If any of these insensitive clods say anything to you about your change of habits, then you can tell them – not rudely – how offended you were by their behaviour. But don’t expect them to be apologetic. Rude people seldom are. They are more likely to try to put the blame on you, for being “too sensitive.” Don’t let them get away with it.
Dear Queenie,
I was with this guy for a year and some months. I love him a lot and I know he has feelings for me. During our relationship I found out that he had gotten his ex- girlfriend pregnant. I didn’t know what to do. All I could do was just cry and cry.
When our relationship ended I couldn’t seem to trust any man again. Any guy that asks me to go out, I turn them down even though they’re the good ones.
There is this guy I like and I know he likes me too because he has been troubling me almost my whole life and keeps saying that he really likes me. I really like him and I know that he would not do anything bad, because I have been hearing that he is not that type of a person.
I want to tell him “yes,” but I still don’t have any trust in any guy after my recent relationship. But I really don’t want to disappoint him. I really want a future with this guy.
Queenie, what should I do?—Confused girl
Dear Confused girl,
Level with him.

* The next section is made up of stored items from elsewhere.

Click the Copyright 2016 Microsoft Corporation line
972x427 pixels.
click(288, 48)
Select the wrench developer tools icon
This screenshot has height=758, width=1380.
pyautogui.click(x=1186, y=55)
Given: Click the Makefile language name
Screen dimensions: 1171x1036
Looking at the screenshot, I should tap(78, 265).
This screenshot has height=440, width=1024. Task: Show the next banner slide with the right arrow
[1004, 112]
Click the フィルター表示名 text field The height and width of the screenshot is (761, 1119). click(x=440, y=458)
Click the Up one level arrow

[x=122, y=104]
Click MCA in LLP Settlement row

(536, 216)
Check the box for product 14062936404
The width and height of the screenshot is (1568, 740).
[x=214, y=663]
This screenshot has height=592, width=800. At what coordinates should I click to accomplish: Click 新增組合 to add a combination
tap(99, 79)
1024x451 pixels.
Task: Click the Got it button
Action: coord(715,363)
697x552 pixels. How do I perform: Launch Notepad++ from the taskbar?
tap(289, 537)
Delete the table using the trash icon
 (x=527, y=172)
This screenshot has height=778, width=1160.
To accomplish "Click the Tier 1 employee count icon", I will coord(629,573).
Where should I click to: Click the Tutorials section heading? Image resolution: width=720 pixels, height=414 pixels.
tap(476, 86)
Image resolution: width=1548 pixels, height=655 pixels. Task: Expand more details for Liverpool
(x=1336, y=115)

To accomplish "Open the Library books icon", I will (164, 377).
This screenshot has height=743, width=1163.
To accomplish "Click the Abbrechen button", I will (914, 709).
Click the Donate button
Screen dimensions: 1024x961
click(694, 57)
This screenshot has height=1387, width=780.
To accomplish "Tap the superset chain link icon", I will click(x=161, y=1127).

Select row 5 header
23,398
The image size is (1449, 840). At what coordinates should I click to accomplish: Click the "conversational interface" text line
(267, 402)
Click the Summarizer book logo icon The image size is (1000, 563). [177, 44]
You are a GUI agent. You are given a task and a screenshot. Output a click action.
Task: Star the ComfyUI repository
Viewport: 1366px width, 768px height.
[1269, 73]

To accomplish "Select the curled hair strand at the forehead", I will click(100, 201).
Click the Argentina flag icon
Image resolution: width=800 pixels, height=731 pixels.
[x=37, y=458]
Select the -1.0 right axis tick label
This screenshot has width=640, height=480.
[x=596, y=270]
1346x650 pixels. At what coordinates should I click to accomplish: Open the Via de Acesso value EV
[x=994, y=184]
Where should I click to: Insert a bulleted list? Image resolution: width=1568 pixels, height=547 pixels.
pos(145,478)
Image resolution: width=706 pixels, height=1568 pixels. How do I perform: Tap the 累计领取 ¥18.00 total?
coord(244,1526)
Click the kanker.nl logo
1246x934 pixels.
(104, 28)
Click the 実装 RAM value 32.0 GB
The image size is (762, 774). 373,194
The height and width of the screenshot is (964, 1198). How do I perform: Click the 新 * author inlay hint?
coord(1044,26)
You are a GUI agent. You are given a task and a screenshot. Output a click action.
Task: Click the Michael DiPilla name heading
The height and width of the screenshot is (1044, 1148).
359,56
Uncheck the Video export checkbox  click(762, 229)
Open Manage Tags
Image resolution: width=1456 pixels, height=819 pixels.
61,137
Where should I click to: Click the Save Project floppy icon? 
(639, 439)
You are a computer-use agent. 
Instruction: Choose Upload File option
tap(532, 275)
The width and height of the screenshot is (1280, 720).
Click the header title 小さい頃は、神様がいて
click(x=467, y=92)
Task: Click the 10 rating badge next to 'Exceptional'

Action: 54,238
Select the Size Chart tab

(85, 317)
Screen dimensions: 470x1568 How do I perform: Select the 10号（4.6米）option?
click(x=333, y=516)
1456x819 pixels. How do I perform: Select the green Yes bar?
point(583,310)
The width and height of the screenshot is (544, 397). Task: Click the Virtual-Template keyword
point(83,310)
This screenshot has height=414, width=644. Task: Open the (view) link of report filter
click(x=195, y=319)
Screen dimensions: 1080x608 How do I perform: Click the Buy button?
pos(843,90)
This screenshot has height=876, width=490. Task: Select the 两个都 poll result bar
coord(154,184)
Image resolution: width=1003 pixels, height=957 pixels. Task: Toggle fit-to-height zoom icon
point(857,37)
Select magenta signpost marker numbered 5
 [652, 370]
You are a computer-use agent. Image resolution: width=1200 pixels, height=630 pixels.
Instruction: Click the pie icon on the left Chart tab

Tell him you are still getting over a bad relationship and are not ready to get serious about anyone yet, but if he is willing to accept those terms you would like to go out with him. Give him a chance to persuade you that he is not like that other guy.
You can go out with a guy without getting serious about him, you know. And when you are ready, when you have recovered from your previous disappointment, you won’t have to ask me what you should do. You will know.